Manuel Garber trabalhou com uma equipe dos pesquisadores do instituto largo de MIT e de Harvard, Massachusetts, EUA, para desenvolver uma aproximação para diferenças de fechamento da classe III, aquelas diferenças não-estruturais que são refractárias às aproximações clone-baseadas, usando 454 que arranjam em seqüência. Disse, “quando os métodos clone-baseados permanecerem meios eficazes de atacar diferenças estruturais, elas não resolverá as diferenças que elevaram das seqüências recalcitrantes à clonagem bacteriana. O genoma humano ainda contem 127 diferenças da classe III, muitas de que seja provável ser closable pelo método descrito aqui”.

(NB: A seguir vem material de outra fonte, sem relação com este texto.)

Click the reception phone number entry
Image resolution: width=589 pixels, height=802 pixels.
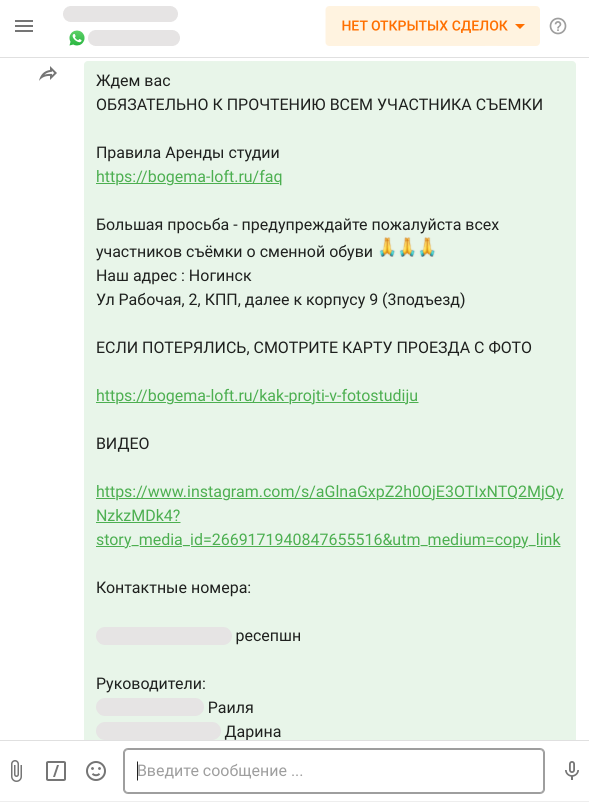point(163,636)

Uma diferença chave entre a metodologia 454 e arranjar em seqüência tradicional é que o processo 454 não tem nenhuma etapa bacteriana da clonagem. Garber e seus colegas projectaram seis pares da primeira demão ancorados nas seqüências originais que telharam as três diferenças e usaram o PCR para amplificar estas regiões. Cortaram então e arranjaram em seqüência directamente os produtos demedida do PCR, usando as 454 ciências da vida GS FLX. Para cada diferença, os 454 lêem foram montados com sucesso em um único, contig de alta qualidade que mede a região da diferença.

Garber disse, “a técnica que nós apresentamos poderíamos ser igualmente fôssemos aplicados ao fechamento visado das diferenças em outro terminadas ou aproximar os genomas terminados tais como o rato e o cão, que contêm 103 e 47 diferenças da classe III, respectivamente”.